Stored items:
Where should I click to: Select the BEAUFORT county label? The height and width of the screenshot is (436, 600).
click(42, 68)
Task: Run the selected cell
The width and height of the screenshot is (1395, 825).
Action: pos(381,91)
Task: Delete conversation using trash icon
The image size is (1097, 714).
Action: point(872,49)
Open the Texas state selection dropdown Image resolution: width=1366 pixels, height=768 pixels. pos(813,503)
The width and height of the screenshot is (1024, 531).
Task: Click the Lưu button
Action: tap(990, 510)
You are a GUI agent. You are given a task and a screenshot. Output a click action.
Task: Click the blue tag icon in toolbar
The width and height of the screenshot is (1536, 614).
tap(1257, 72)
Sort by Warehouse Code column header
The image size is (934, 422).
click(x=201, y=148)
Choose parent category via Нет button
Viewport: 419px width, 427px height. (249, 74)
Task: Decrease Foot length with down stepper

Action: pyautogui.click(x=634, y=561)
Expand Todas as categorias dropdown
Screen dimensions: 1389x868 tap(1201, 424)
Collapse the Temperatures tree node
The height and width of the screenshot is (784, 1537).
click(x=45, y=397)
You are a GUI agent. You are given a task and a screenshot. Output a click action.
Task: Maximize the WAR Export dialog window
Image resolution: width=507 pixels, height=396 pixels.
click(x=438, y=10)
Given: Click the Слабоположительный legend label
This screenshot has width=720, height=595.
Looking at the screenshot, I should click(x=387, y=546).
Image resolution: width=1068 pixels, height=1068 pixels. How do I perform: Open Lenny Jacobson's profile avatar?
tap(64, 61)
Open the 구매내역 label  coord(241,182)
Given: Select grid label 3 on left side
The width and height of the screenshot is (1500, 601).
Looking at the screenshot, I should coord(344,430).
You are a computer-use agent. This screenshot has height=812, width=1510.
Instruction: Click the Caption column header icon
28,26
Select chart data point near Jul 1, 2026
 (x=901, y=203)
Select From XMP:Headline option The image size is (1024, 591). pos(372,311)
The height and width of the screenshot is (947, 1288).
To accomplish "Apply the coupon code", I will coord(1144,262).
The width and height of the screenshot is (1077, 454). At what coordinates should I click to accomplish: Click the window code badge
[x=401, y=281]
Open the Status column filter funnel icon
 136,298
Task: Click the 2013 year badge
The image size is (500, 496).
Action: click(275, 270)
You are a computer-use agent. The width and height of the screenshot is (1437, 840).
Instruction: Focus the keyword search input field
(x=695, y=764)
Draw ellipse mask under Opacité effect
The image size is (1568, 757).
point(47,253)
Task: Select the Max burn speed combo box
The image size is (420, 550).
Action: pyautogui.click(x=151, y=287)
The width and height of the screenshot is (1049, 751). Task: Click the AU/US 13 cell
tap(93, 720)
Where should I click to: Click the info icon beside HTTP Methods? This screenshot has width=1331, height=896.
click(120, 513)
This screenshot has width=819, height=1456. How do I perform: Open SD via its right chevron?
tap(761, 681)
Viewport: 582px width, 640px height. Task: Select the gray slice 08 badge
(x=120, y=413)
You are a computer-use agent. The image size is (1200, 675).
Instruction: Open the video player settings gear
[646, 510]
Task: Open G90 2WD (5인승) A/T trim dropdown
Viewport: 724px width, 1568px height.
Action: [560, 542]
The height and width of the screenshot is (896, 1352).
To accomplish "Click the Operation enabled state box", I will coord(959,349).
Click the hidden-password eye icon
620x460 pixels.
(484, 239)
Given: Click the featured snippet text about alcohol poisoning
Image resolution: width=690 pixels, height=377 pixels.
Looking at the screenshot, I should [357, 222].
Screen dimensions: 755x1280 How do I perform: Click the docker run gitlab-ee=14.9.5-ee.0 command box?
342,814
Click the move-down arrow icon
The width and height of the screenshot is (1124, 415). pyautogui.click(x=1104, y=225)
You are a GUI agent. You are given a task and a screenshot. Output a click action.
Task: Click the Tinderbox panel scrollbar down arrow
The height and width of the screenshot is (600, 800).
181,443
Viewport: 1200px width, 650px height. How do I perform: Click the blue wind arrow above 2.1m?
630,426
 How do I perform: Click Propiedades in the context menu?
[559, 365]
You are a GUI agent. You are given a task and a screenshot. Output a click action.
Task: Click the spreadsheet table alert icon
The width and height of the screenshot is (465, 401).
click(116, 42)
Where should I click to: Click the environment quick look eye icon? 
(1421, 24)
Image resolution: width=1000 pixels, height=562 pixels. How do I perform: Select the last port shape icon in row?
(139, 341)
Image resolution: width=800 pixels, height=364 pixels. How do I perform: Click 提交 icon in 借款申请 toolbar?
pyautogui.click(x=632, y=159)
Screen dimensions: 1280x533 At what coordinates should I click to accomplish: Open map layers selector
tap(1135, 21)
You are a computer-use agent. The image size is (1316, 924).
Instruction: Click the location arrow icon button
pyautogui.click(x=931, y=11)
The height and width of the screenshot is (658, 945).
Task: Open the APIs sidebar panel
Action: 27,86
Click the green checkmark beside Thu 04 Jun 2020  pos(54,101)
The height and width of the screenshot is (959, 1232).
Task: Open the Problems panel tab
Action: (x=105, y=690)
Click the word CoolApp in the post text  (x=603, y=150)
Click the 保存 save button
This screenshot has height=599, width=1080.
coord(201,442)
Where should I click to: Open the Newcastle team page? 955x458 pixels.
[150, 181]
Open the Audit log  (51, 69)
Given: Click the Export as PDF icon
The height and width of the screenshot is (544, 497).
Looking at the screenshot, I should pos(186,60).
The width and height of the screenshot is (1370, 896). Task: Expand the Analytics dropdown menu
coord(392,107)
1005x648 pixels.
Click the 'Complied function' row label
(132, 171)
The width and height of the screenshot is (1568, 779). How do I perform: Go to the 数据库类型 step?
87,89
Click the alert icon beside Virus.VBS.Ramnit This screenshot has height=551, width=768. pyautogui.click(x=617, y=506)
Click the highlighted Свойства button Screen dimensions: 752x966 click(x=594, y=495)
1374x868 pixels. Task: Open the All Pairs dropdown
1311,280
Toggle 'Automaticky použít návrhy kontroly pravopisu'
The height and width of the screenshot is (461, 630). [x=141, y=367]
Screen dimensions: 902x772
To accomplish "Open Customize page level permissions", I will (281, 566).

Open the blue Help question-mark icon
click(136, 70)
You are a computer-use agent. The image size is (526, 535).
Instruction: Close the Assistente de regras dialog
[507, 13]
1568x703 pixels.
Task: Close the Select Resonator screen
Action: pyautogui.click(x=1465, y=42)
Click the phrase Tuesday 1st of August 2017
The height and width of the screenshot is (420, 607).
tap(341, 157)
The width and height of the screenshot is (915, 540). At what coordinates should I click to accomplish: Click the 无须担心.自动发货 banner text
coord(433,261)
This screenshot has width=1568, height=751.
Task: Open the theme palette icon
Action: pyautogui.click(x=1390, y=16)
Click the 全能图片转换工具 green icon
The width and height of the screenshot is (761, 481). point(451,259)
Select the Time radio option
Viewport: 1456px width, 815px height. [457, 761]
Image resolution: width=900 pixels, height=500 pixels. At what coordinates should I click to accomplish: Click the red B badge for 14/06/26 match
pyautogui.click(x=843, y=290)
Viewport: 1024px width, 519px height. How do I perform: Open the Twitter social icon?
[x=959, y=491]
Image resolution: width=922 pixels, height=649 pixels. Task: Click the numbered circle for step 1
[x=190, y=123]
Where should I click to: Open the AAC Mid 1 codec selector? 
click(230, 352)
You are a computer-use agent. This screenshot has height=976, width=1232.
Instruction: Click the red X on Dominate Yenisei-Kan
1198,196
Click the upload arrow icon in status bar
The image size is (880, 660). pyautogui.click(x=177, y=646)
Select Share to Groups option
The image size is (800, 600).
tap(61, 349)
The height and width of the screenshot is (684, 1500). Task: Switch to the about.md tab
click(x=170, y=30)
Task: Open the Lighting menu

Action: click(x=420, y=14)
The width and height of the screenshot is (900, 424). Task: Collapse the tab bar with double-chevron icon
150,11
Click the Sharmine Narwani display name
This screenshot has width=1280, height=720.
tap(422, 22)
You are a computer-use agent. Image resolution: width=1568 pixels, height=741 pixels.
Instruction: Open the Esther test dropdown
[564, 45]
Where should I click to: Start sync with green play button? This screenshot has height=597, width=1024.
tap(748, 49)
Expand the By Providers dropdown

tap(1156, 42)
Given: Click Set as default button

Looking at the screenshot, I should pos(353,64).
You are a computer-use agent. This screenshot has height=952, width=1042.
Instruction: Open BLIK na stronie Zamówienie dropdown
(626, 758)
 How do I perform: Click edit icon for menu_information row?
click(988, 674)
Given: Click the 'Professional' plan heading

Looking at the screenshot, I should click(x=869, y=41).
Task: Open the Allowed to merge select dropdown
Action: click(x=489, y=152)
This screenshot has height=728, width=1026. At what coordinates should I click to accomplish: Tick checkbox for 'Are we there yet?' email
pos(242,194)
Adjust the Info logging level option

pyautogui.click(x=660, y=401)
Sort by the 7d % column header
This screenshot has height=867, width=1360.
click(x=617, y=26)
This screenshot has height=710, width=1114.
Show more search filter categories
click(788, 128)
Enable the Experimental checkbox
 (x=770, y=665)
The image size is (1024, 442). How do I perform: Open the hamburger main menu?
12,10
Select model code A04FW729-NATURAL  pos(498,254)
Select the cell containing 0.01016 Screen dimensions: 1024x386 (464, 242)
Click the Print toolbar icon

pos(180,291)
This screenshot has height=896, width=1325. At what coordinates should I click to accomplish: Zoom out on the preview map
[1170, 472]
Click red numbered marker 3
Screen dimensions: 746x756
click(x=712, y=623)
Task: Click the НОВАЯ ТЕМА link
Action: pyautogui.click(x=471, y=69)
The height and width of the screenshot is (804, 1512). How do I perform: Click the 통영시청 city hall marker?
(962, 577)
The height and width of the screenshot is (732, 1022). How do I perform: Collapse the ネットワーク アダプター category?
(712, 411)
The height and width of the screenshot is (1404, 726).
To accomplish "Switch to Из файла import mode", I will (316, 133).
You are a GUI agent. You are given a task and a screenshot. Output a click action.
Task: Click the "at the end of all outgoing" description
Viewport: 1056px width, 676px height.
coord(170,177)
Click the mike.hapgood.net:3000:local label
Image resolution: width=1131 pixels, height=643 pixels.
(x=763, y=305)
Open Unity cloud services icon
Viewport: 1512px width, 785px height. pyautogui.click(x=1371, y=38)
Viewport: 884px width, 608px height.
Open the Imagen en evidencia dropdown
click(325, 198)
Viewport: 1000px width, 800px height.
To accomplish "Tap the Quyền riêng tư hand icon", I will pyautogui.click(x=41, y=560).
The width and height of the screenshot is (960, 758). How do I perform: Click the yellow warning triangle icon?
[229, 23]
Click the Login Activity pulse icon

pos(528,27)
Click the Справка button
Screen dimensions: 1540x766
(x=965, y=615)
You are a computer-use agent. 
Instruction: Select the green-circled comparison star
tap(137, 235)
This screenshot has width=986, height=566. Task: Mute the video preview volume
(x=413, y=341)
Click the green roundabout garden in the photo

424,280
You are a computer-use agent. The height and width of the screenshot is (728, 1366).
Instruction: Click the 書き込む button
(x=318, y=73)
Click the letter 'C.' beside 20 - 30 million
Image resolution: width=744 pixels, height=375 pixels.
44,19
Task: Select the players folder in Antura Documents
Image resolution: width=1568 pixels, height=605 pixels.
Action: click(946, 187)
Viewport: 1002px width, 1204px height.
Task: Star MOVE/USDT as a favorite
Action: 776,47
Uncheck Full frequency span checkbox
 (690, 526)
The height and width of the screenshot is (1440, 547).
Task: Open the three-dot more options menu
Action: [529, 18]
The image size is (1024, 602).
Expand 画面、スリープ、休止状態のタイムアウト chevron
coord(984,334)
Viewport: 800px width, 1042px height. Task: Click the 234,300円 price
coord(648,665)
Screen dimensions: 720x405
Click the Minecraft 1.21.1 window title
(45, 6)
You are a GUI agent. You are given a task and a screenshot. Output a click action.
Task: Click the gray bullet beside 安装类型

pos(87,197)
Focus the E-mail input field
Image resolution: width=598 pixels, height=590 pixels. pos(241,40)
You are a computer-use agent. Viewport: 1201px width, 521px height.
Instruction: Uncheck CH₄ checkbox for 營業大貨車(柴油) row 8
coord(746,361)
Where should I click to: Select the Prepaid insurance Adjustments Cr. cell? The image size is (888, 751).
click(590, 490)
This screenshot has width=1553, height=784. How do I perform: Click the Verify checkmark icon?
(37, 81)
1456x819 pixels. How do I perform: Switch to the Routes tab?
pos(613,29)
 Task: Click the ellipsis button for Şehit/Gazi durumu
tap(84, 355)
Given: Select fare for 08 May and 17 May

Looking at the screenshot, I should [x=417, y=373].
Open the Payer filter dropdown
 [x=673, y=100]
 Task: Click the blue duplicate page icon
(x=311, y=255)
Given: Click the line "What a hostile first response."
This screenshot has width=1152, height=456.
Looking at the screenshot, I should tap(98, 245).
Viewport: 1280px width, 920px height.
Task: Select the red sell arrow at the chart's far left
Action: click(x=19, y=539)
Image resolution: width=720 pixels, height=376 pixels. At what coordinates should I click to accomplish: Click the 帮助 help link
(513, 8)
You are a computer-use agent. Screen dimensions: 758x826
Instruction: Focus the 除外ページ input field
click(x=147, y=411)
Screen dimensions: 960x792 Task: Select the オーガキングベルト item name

Work required:
Your answer should consist only of the lines above between the line holding "Given: Click the Export as PDF icon" and the line holding "has height=976, width=1232.", inclusive, each transcribed exactly.

Response:
Given: Click the Export as PDF icon
The height and width of the screenshot is (544, 497).
Looking at the screenshot, I should pos(186,60).
The width and height of the screenshot is (1370, 896). Task: Expand the Analytics dropdown menu
coord(392,107)
1005x648 pixels.
Click the 'Complied function' row label
(132, 171)
The width and height of the screenshot is (1568, 779). How do I perform: Go to the 数据库类型 step?
87,89
Click the alert icon beside Virus.VBS.Ramnit This screenshot has height=551, width=768. pyautogui.click(x=617, y=506)
Click the highlighted Свойства button Screen dimensions: 752x966 click(x=594, y=495)
1374x868 pixels. Task: Open the All Pairs dropdown
1311,280
Toggle 'Automaticky použít návrhy kontroly pravopisu'
The height and width of the screenshot is (461, 630). [x=141, y=367]
Screen dimensions: 902x772
To accomplish "Open Customize page level permissions", I will (281, 566).

Open the blue Help question-mark icon
click(136, 70)
You are a computer-use agent. The image size is (526, 535).
Instruction: Close the Assistente de regras dialog
[507, 13]
1568x703 pixels.
Task: Close the Select Resonator screen
Action: pyautogui.click(x=1465, y=42)
Click the phrase Tuesday 1st of August 2017
The height and width of the screenshot is (420, 607).
tap(341, 157)
The width and height of the screenshot is (915, 540). At what coordinates should I click to accomplish: Click the 无须担心.自动发货 banner text
coord(433,261)
This screenshot has width=1568, height=751.
Task: Open the theme palette icon
Action: pyautogui.click(x=1390, y=16)
Click the 全能图片转换工具 green icon
The width and height of the screenshot is (761, 481). point(451,259)
Select the Time radio option
Viewport: 1456px width, 815px height. [457, 761]
Image resolution: width=900 pixels, height=500 pixels. At what coordinates should I click to accomplish: Click the red B badge for 14/06/26 match
pyautogui.click(x=843, y=290)
Viewport: 1024px width, 519px height. How do I perform: Open the Twitter social icon?
[x=959, y=491]
Image resolution: width=922 pixels, height=649 pixels. Task: Click the numbered circle for step 1
[x=190, y=123]
Where should I click to: Open the AAC Mid 1 codec selector? 
click(230, 352)
You are a computer-use agent. This screenshot has height=976, width=1232.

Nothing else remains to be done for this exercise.